Correio do Estado - Campo Grande - MS
05 de Abr de 2001

Fraudes contra a Previdência estariam sendo praticadas por pelo menos dez pessoas que foram registradas administrativamente pela Delegacia Regional da Fundação Nacional do Índio (Funai) em Campo Grande como sendo indígenas. A denúncia, feita por caciques ao presidente do órgão, Glênio da Costa Alvarez, em 18 de março, acabou sendo levada também ao Ministério Público Federal na tarde de ontem. De acordo com as lideranças em suas denúncias, o maior foco das fraudes vem se registrando nas aldeias de Ipegue, Bananal, Buriti e Cachoeirinha, na região sudoeste do Estado.
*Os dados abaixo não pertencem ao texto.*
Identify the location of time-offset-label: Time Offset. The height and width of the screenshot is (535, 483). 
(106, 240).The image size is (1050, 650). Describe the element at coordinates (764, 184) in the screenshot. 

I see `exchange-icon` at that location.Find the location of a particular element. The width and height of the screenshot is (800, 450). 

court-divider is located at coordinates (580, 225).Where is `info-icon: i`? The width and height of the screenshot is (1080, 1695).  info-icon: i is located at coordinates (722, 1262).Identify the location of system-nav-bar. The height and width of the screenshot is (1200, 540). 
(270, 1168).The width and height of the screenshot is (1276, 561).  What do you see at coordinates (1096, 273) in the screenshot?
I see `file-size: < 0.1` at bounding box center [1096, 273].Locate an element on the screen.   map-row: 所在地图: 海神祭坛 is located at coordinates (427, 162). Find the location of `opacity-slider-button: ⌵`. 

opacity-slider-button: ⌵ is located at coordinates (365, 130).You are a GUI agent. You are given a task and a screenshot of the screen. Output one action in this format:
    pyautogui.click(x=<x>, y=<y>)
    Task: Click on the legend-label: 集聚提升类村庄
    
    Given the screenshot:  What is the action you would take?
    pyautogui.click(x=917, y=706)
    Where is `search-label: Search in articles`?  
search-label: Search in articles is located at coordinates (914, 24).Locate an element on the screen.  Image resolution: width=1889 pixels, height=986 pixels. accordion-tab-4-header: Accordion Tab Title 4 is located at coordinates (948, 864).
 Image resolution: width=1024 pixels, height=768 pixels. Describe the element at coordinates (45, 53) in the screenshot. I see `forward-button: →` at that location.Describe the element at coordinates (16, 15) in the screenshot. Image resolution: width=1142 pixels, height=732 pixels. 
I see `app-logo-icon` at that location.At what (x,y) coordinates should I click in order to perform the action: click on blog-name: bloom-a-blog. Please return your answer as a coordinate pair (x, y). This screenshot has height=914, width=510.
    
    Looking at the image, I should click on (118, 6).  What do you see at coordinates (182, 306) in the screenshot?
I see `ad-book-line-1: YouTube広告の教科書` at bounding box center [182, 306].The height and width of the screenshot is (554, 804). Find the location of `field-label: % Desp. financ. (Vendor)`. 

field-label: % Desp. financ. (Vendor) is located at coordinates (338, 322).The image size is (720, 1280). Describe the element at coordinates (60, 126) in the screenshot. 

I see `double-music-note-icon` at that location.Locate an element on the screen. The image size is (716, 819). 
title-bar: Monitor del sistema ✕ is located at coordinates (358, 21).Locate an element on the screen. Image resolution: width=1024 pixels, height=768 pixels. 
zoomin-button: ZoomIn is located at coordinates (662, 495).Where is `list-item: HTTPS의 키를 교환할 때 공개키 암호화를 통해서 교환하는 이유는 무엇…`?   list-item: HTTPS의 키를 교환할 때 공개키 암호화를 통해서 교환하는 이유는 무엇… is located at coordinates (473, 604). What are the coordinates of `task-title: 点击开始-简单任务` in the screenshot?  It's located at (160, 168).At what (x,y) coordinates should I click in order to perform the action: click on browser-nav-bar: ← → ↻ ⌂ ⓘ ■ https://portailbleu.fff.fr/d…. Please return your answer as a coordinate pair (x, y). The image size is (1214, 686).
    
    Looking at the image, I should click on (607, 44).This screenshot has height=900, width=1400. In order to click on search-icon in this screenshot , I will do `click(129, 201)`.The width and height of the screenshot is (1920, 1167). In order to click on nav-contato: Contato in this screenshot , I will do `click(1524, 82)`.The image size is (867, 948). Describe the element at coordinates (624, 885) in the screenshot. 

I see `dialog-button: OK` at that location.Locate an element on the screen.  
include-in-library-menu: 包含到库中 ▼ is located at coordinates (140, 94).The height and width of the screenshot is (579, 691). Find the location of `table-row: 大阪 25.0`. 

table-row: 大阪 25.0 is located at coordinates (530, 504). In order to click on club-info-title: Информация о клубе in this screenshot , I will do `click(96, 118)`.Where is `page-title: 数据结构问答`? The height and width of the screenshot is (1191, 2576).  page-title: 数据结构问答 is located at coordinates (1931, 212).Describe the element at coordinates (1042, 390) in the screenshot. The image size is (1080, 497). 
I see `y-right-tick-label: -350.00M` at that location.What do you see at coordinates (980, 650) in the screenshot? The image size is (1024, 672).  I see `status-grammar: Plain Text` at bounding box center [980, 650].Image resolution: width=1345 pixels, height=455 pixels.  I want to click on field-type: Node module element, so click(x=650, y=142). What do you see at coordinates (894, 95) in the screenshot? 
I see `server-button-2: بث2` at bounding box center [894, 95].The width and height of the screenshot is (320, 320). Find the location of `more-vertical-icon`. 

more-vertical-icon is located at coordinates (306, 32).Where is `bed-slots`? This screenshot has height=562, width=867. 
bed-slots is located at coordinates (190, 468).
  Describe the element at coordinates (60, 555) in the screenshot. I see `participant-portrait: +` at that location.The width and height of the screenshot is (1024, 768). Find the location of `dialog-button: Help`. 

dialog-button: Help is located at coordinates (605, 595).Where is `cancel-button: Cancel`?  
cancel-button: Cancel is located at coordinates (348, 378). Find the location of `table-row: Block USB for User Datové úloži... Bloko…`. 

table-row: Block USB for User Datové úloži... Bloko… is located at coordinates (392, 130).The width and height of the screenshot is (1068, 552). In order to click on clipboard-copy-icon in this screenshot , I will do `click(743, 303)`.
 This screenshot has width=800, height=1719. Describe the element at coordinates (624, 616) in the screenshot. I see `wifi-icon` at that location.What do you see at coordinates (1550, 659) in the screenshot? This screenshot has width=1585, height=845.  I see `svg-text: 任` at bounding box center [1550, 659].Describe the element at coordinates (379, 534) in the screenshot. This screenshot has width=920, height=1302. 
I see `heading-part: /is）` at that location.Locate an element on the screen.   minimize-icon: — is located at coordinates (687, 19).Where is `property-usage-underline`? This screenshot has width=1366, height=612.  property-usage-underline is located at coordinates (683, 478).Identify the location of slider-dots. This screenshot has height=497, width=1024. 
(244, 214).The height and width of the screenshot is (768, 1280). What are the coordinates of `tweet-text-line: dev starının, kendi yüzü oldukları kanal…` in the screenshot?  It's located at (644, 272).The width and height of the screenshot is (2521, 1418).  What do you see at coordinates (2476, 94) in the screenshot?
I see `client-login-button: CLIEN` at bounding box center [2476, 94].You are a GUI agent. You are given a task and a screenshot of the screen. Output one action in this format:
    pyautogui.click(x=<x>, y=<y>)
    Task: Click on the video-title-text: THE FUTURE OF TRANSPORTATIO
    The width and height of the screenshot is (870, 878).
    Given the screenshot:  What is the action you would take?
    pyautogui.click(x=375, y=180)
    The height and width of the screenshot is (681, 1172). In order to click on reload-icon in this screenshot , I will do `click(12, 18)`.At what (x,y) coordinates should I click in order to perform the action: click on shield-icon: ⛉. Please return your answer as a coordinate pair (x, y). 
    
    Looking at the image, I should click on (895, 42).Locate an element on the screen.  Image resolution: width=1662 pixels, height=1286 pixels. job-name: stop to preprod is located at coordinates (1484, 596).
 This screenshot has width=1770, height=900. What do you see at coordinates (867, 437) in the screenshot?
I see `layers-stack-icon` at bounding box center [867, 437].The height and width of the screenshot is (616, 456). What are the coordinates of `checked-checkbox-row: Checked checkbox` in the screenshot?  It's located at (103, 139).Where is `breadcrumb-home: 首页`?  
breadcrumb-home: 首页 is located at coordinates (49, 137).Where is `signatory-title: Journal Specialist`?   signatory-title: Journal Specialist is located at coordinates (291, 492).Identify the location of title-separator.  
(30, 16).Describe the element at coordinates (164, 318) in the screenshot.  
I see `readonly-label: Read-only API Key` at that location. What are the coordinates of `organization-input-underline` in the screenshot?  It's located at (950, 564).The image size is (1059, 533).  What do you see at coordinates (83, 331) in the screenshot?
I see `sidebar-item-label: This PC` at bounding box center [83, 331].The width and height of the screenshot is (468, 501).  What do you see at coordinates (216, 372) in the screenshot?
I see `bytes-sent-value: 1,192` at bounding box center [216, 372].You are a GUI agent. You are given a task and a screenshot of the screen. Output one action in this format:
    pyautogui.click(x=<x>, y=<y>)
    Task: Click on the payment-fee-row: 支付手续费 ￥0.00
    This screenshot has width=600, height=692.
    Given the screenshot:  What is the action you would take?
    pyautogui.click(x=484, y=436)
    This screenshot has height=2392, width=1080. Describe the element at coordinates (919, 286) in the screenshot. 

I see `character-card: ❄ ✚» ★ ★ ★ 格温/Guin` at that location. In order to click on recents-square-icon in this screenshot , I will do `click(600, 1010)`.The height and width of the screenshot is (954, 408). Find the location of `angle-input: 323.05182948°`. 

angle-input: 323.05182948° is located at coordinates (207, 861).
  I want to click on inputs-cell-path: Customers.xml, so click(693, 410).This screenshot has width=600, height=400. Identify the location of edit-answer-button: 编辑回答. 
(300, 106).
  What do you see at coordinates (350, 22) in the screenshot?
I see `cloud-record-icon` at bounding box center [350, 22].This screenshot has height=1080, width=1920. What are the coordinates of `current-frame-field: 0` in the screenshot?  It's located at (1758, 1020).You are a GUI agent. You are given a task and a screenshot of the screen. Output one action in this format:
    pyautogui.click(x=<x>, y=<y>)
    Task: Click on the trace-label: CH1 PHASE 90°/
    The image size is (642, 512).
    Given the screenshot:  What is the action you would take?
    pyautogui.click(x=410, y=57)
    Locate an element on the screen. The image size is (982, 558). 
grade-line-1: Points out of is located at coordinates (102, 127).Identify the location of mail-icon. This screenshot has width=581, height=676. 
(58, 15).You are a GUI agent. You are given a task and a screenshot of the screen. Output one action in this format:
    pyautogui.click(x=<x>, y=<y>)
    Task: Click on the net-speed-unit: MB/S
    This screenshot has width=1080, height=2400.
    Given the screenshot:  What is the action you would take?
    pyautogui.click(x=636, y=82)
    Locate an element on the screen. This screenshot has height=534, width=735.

Essas pessoas, que não são índigenas, utilizam-se dos benefícios previdenciários como aposentadoria, auxílio-maternidade e auxílio-doença. Para os caciques, que pedem investigações aprofundas ao Ministério Público Federal, tais casos ocorrem porque dentro da própria Funai Regional alguns administradores facilitam processos, para que as pessoas não índias recebam documentação de índios, beneficiando-se assim, de soslaio e criminosamente, de benefícios exclusivos dos indígenas. A maior preocupação dos líderes indígenas é que o INSS, diante das irregularidades praticadas, possa suspender os benefícios atingindo até mesmo os que legalmente estão habilitados para isso até que haja apuração das denúncias. Por isso, estão encaminhando uma série de documentos ao MPF para auxiliar nas investigações.

Baiano

Um dos casos apontados pelas lideranças é de um cidadão que recebeu carteira de identidade da Funai em Campo Grande como sendo Terena aldeado de Ipegue. O documento foi expedido em 20 de maio de 1999 e desde 27 de outubro de 2000 ele recebe aposentadoria de R$ 151. De acordo com as denúncias, ele teria nascido na Bahia. O INSS, em Campo Grande, solicitou o processo dessa pessoa para as devidas averiguações.